Roy started the Marine reunion, but its numbers are down to a couple hundred. Major J.L. Goodwin, nearly 15 years in office, wants a Marine memorial next to city hall, but he looks to the Yemassee Revitalization Committee to make that and most anything else happen.
Paula Fletcher, who runs Fletcher’s Finds, a busy general store that serves food, chairs the YRC. She’s adding a licit moonshine and bourbon still to her place and wants a cyber café in the depot that, though remodeled, remains empty and closed.
I like the faded sign atop the Yemassee Church of the Lord Jesus Christ of Deliverance — if not the trashy trailer behind weed-strewn piles with a sign that says “Previous prices are dead.”
“I am The Questioner,” said Yisrael, who rode up on his Kulana Sun Fish beach cruiser and lives in the trailer. He told me that though people ask him questions “about different religions and stuff, I’ve learned it’s better to question things than make statements.”
That didn’t forestall a flourished reading of Revelations 21 about how the abominable, murderers, whoremongers, sorcerers, idolaters, and “all liars shall burneth with fire and brimstone; which is the second death”
Whereupon Yisrael, who prefers not to use his first name, described a feud with the town and the YRC over a vacant corner lot he also claims that until lately contained massive piles of his stuff. Yisrael has taught himself the law. Lawsuits go back and forth.
Yet even a brief visitor easily imagines Yemassee of the future, not just as transportation lifeline for locals but also as ecotourism hub of the region’s natural and cultural heritage.
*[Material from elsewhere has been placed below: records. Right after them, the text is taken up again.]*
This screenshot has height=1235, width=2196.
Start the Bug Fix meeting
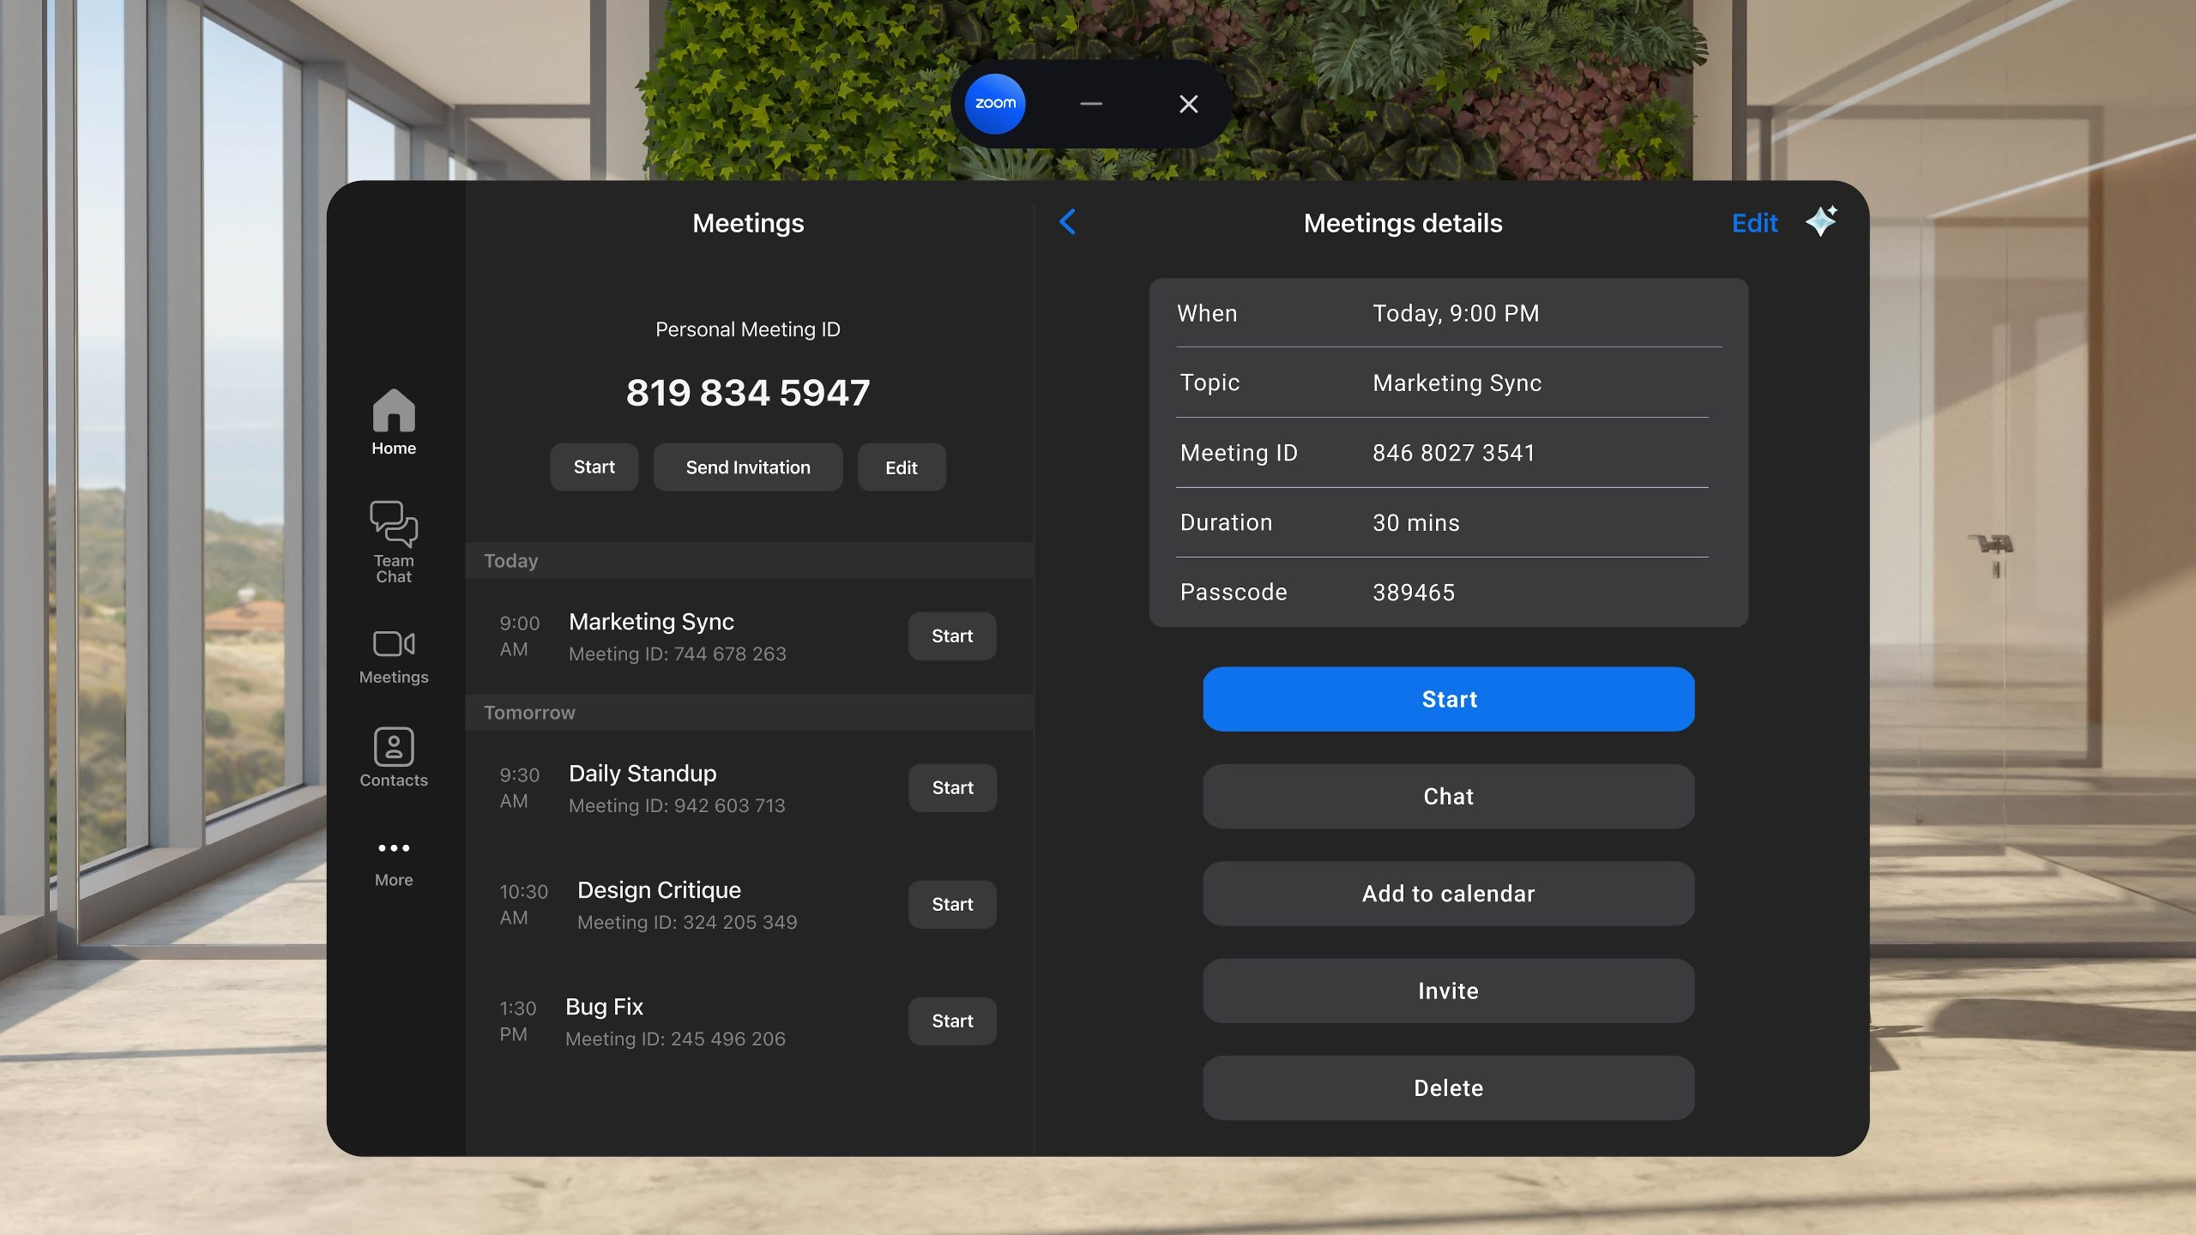tap(952, 1021)
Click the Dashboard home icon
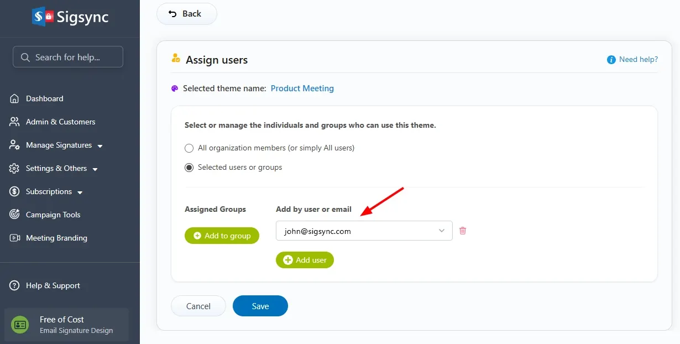680x344 pixels. (x=15, y=98)
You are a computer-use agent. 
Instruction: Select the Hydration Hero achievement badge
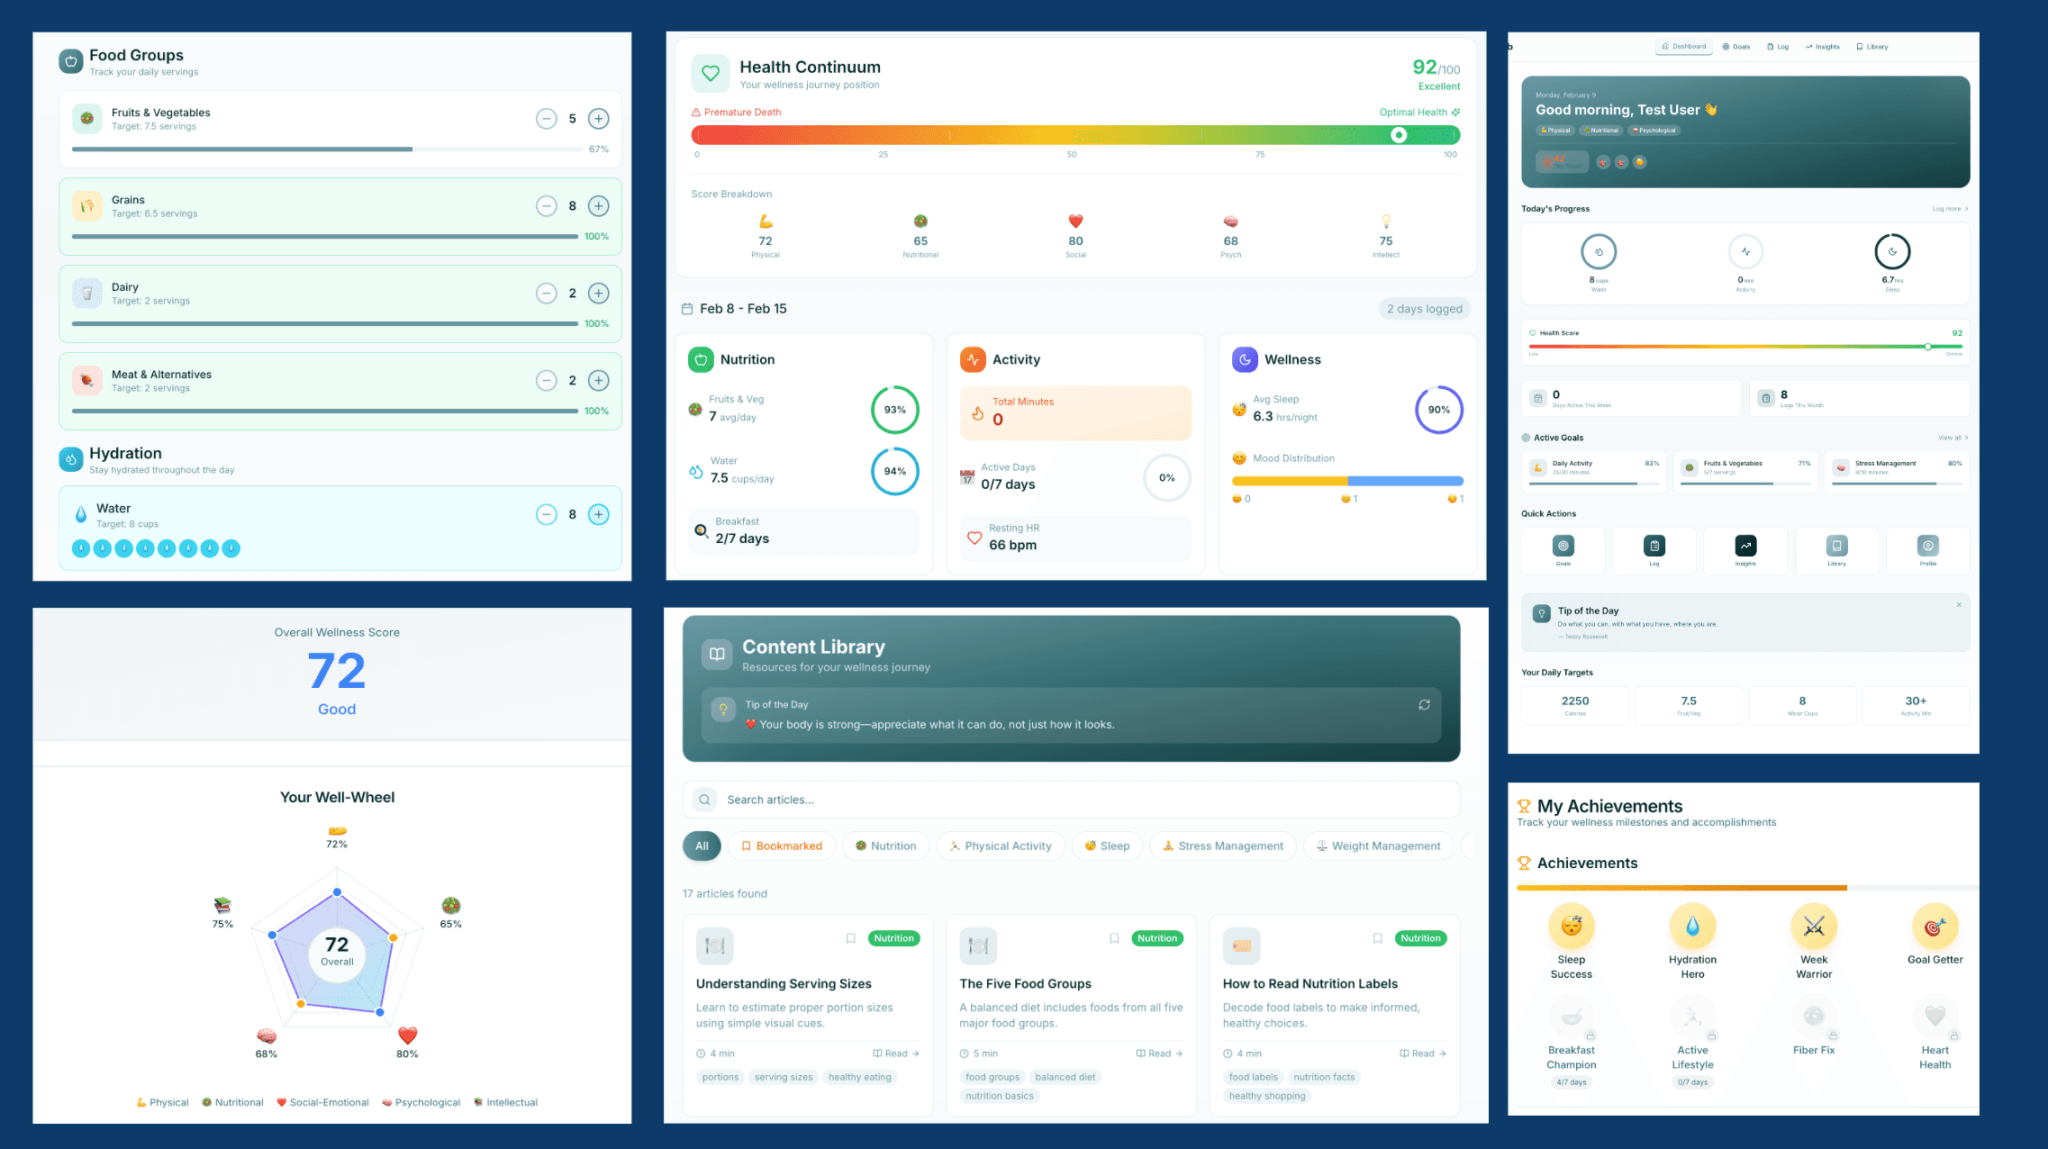point(1692,926)
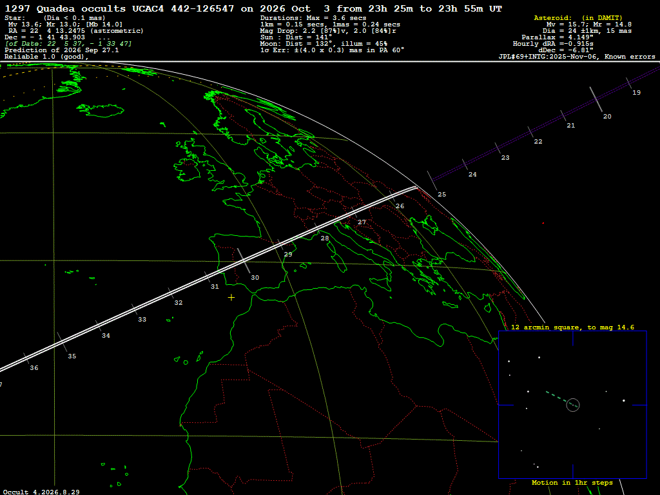
Task: Click the Iceland outline on the map
Action: [x=101, y=111]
Realms of public and private wealth surround town. Canopy roads set off the plantations. Owners cooperate with the ACE Basin Project that conserves 350,000 acres of diverse habitat prized by birders, paddlers and off-road cyclists.
“We see plenty of them already driving through,” says Mayor Goodwin.
The Nature Conservancy calls this one of the Last Great Places on Earth, no less for its nature as for its cultural history. Gullahs from West Africa transformed the basin of the Ashepoo, Combahee and South Edisto rivers into a prosperous rice growing economy that continued after emancipation. The legacy of Harriet Tubman suffuses the region, encompassed by the Congressionally enrolled Gullah Geechee Cultural Heritage Corridor.
Then there’s Harold’s Country Club, a steakhouse, bar and dancehall in a converted downtown car garage with fan belts and radiator hoses still on the walls. Everybody shows up weekends, from plantation owners to coastal tourists, who continue to pump gas out front.
If Harold’s, why not also outfitters and guides in the depot? Plenty of historic homes for B&Bs. With its history and compelling natural gifts, why not Yemassee renewed in a green economy?